- Help design, build and continuously improve the clients online platform.
- Research, suggest and implement new technology solutions following best practices/standards.
- Take responsibility for the resiliency and availability of different products.
- Be a productive member of the team.
Requirements
Job Title: Senior Lead Java Developer Spark, Azure, Redpanda Expert
Location: Bangalore (with monthly travel to Gurgaon)
Experience Level: Senior/Lead (13+ years)
Job Overview:
We are looking for a Senior Lead Java Developer with extensive experience in Apache Spark, Azure Data Services (including ADLS, Azure Blob Storage, and Azure Databases), and Redpanda. The ideal candidate will be responsible for designing, architecting, and leading the development of scalable data processing pipelines using Java and Spark. You will collaborate with cross-functional teams to build data-intensive applications while promoting best practices in cloud-based architecture. If you are passionate about data engineering, distributed systems, and cloud technologies, this role is for you.
Key Responsibilities:
Design and Architect Distributed Data Processing Systems:
- Lead the design and implementation of large-scale Apache Spark jobs using Java to process vast datasets, including blockchain data streams and financial transactions.
- Architect high-performance, reliable data pipelines integrated with Azure services (ADLS, Blob Storage, and Azure Databases) for both real-time and batch processing.
Development and Optimization of Spark Jobs:
- Develop, optimize, and manage Spark jobs in Java (JVM-based), focusing on scalability, fault tolerance, and performance.
- Implement data validation, schema management, and parquet file handling within Spark jobs for smooth integration with ADLS and Iceberg tables.
Integration with Redpanda:
- Lead the integration of Redpanda (or Kafka-like brokers) for real-time data ingestion, ensuring reliable, low-latency communication between ingestion services and downstream processing.
- Collaborate with the engineering team to create Redpanda consumers for real-time data streaming, ensuring efficient consumption by Spark jobs.
Azure Cloud Services:
- Design cloud-native solutions utilizing Azure services like Azure Data Lake Storage (ADLS), Azure Blob Storage, and Azure SQL/NoSQL Databases.
- Work closely with the DevOps team to ensure seamless integration of Spark jobs with Azure, managing data ingestion, storage, and cost optimization for large datasets.
Lead and Mentor Engineering Teams:
- Provide leadership, mentorship, and technical guidance to a team of developers, ensuring adherence to best practices in Java development, Spark optimization, and cloud architecture.
- Conduct regular code reviews, architecture assessments, and performance tuning to maintain code quality and industry standards.

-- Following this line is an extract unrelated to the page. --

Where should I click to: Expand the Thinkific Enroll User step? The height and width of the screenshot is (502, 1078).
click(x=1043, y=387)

End-to-End Data Pipeline Management:
- Manage the entire lifecycle of data pipelines from ingestion via Redpanda to data transformation, storage, and delivery using Azure Data Services and Spark.

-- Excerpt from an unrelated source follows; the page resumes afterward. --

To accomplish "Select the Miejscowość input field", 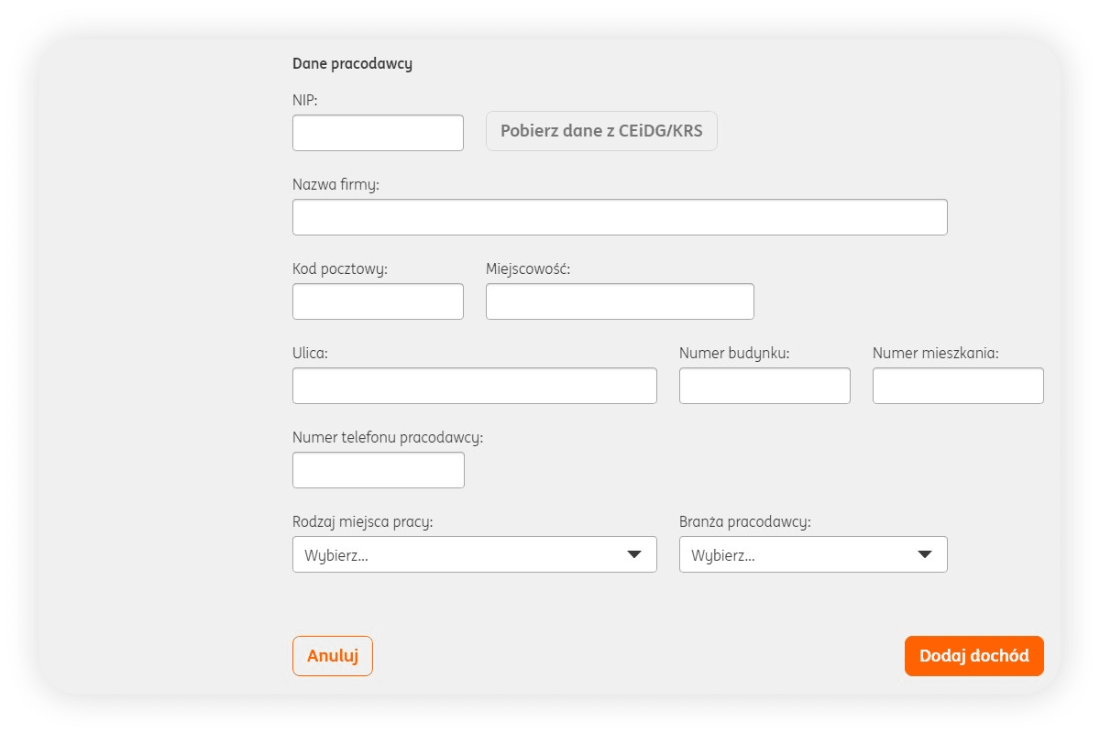I will (x=620, y=301).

- Ensure pipelines are monitored, secure, and highly available by integrating with tools like Prometheus, Azure Monitor, and Grafana.

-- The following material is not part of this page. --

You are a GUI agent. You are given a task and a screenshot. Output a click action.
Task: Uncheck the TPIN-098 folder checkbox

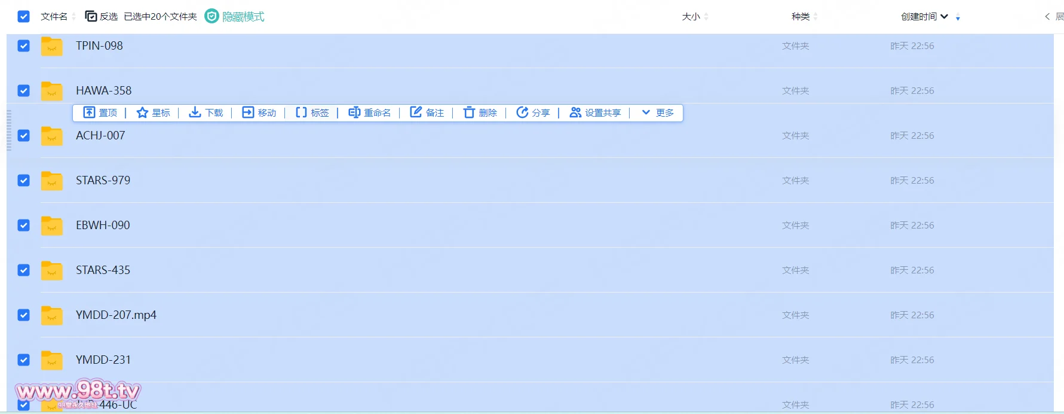(x=24, y=46)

Performance Tuning and Resource Optimization:
- Lead efforts in optimizing Spark job performance, reducing shuffling and improving memory usage for large-scale data processing.
- Implement caching strategies, partitioning, and task scheduling to maximize throughput and minimize processing time.
Required Qualifications:
- 13+ years of experience in software development with strong expertise in Java and JVM-based technologies.
- 5+ years of experience working with Apache Spark for data processing in Java.
- Extensive experience with Azure Data Services, including ADLS, Azure Blob Storage, and Azure Databases.
- In-depth expertise in distributed data processing and streaming frameworks, with hands-on experience in integrating message brokers like Redpanda or Kafka.
- Proven experience in cloud-native architecture design, specifically on Azure.
- Strong skills in data storage optimization, partitioning, and performance tuning in Spark.
- Leadership and mentoring experience with a proven ability to guide and develop high-performing engineering teams.
- Experience with CI/CD pipelines, containerization (Docker, Kubernetes), and DevOps practices.
- Strong understanding of security best practices for cloud-based data pipelines.
Preferred Qualifications:
- Experience with Iceberg tables and Parquet file formats in distributed processing environments.
- Familiarity with monitoring tools such as Prometheus, Grafana, or Azure Monitor for observability.
- Experience with streaming data processing using Redpanda and its integration with Spark jobs for real-time data flows.
- Familiarity with microservices architecture (Spring Boot) and cloud deployment strategies.
Benefits
- A challenging, innovating environment.
- Opportunities for learning where needed.